And in concluding his discussion of this subject he says:

"to be within the course of employment, the activity must either take place on the premises at a time closely related to working hours, or involve some element of compulsion or concurrent benefit to the employer which marks it as an incident of the employment." 1 Larson, Workmen's Compensation Law , § 22.24, p. 337, and § 22.30, p. 342 (1952).

The leading case expounding this view, Wilson v. General Motors Corporation, supra , is discussed at length by Justice Heher in his dissenting opinion in Tocci, supra. Factually, it is in many respects the counterpart of the case at hand. There a group of employees, on their own initiative and without any suggestion by the employer, formed an intrashop baseball league consisting of 14 teams. Games were played in a public park some miles away from the plant. All organizational details and all arrangements affecting the games were handled by the employees. The player's sweaters were inscribed with the letters "M. & A." (signifying Motor

[63 NJSuper Page 451]

and Axle division). The employer paid for the equipment and permitted conferences relating to the contests, on company time and on the company's premises. There was no outside publicity or advertising. The claimant suffered a fractured leg when he collided with another player during a game.

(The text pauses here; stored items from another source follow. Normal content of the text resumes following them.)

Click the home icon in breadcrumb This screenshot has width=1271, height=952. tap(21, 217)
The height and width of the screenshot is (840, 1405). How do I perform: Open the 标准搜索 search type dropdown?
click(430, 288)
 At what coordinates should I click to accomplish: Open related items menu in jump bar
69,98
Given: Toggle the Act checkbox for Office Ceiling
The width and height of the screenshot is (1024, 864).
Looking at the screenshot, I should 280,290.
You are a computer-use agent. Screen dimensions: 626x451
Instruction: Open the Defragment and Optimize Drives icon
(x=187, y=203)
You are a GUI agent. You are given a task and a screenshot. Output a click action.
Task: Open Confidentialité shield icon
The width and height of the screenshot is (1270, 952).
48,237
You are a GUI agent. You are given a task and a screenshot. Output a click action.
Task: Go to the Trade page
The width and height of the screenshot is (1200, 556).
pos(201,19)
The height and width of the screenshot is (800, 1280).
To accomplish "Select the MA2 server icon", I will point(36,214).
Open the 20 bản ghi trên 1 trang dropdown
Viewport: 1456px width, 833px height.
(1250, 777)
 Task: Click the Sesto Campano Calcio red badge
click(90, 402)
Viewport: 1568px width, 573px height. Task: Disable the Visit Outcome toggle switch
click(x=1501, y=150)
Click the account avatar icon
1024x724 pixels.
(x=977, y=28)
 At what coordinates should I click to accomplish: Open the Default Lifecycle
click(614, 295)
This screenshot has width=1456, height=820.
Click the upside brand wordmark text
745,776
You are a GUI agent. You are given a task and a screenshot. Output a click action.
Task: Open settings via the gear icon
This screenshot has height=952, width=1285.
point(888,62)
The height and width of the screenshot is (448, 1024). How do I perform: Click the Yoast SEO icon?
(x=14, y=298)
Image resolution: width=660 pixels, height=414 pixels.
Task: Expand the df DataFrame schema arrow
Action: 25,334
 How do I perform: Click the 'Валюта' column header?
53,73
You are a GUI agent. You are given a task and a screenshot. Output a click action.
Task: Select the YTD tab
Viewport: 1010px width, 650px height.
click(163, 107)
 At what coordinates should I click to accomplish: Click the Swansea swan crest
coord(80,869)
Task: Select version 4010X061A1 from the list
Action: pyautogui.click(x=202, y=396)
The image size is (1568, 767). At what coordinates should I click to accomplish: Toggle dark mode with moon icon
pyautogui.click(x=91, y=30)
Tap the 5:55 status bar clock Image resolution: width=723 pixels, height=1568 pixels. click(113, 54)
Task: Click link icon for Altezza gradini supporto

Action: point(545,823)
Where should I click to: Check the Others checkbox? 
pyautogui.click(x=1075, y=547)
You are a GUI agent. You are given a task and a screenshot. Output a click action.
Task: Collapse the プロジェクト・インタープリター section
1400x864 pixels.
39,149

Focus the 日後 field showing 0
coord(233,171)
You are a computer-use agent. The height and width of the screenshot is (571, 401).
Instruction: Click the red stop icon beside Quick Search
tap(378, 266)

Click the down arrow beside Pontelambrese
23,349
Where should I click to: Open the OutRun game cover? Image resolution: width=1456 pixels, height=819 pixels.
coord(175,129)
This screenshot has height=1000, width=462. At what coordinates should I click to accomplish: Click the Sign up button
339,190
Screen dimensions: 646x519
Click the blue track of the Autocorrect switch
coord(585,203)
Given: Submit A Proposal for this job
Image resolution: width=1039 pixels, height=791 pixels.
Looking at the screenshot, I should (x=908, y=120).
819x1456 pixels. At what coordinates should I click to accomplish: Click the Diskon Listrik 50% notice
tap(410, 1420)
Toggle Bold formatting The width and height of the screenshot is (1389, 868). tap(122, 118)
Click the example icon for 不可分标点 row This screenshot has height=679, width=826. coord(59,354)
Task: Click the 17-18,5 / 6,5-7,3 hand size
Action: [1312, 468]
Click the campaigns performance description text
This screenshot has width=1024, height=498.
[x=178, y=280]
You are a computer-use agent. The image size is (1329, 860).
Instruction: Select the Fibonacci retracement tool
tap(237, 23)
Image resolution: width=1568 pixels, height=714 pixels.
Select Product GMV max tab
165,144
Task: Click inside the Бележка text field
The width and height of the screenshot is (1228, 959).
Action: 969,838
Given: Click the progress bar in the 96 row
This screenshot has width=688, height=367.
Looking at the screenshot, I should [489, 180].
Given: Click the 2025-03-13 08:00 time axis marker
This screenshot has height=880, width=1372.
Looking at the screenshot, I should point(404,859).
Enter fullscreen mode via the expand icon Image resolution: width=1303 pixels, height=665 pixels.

The Workmen's Compensation Board allowed compensation, substantially for some of the reasons advanced by the appellant herein, namely, that claimant's participation in the activity was incidental to his employment; that the employer promoted the organization of the teams, encouraged the participation of its employees in the activity and, as a result, the employer gained the benefit of an improved employer-employee relationship and of the stimulating influence upon the work activity of the employees who participated in such recreation. In reversing, the Court of Appeals held:

"Personal activities of employees, unrelated to the employment, remote from the place of work and its risk, not compelled or controlled by the employer, yielding it neither advantage nor benefit, are not within the compass of the Workmen's Compensation Law. Nor is it of any operative consequence that the employer acquiesced in, or contributed some financial aid to, such activities. The slight support thus given by the employer, without attendant advertising or consequent business advantage, should be accepted for what it really was, a gratuitous contribution to its employees' social and recreational life." 298 N.Y. , at pp. 472-473, 84 N.E. 2 d , at p. 784.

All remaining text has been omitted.